BRIEF -> Please set out the text lines of the material below as a numbered list, skipping any blank lines and leaving out the pictures.

• • • •

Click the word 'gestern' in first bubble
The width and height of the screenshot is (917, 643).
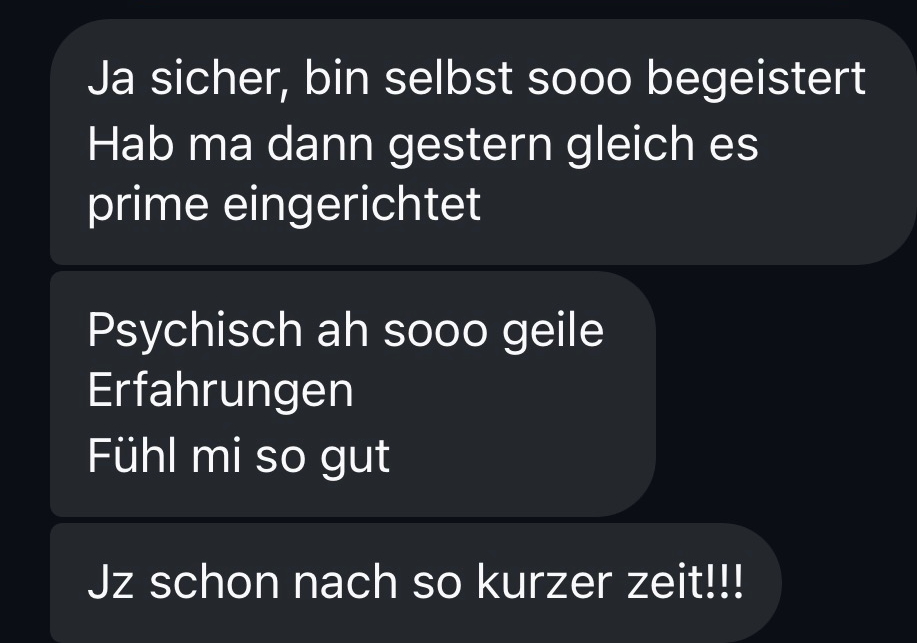(x=470, y=146)
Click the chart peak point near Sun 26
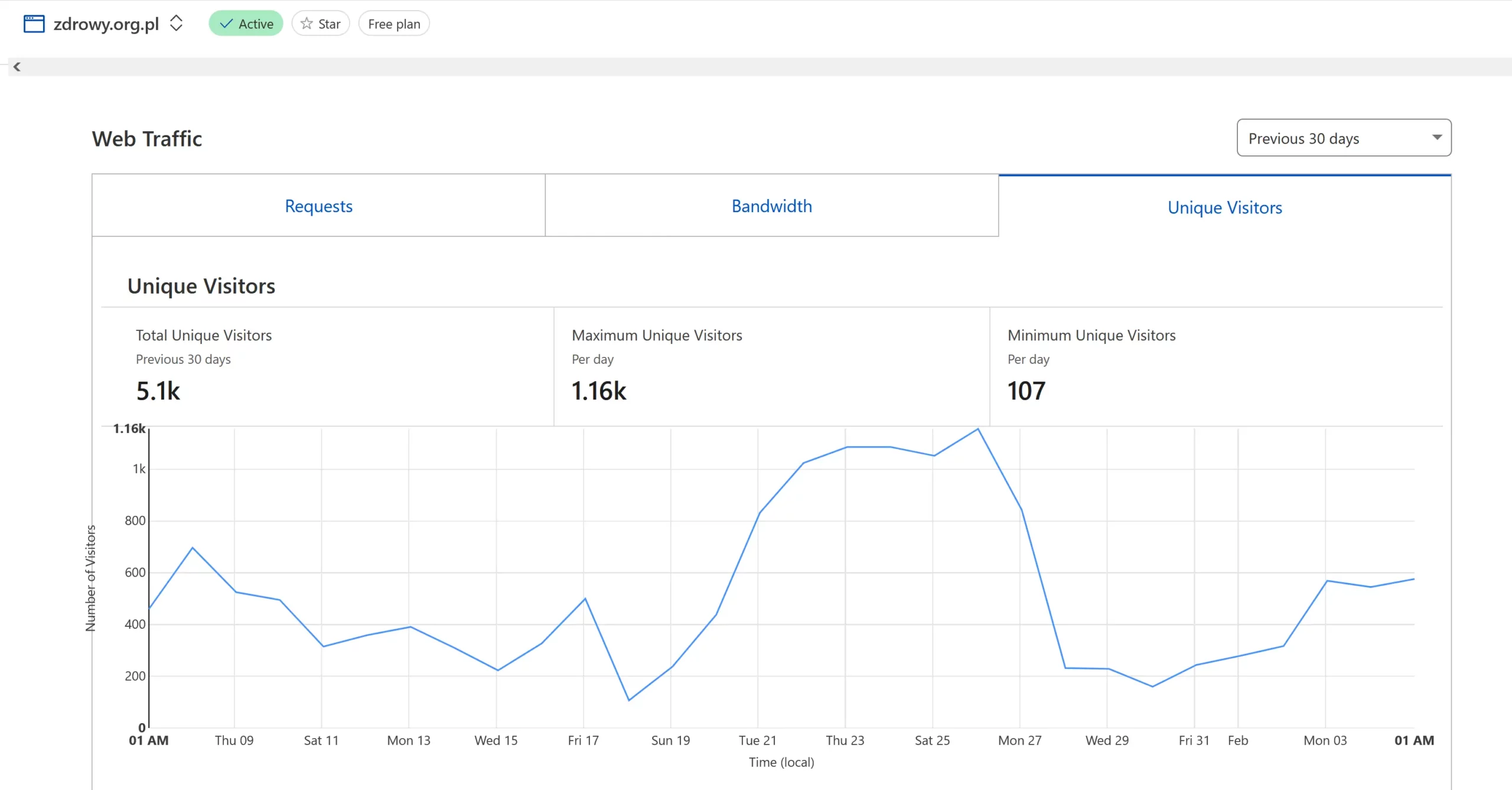Screen dimensions: 1512x790 pos(978,429)
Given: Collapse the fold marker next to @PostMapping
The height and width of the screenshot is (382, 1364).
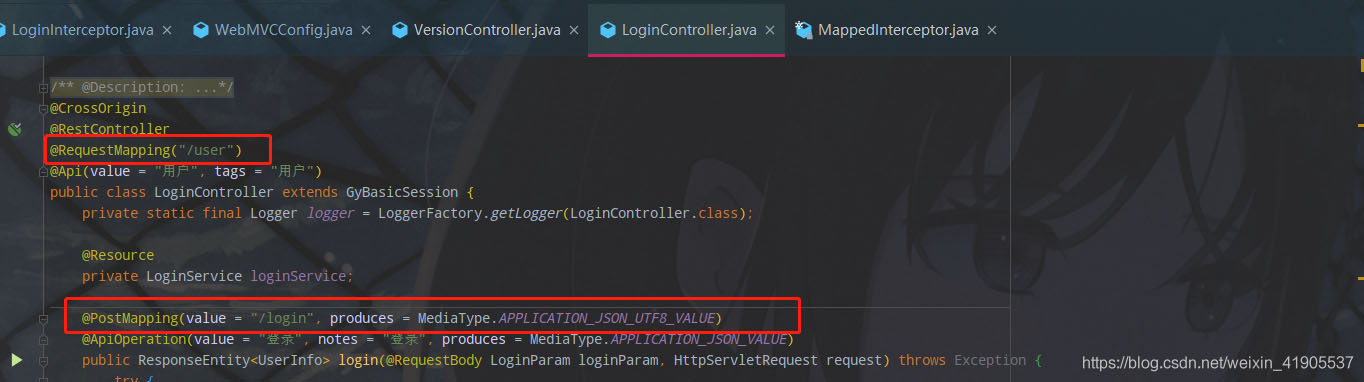Looking at the screenshot, I should coord(43,318).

• • • •

RESPONSE TO THE TASK ->
1. Click the word 'gestern' in first bubble
2. The width and height of the screenshot is (917, 643).
3. (x=470, y=146)
4. Click the chart peak point near Sun 26
5. Screen dimensions: 1512x790 pos(978,429)
6. Given: Collapse the fold marker next to @PostMapping
7. The height and width of the screenshot is (382, 1364).
8. Looking at the screenshot, I should coord(43,318).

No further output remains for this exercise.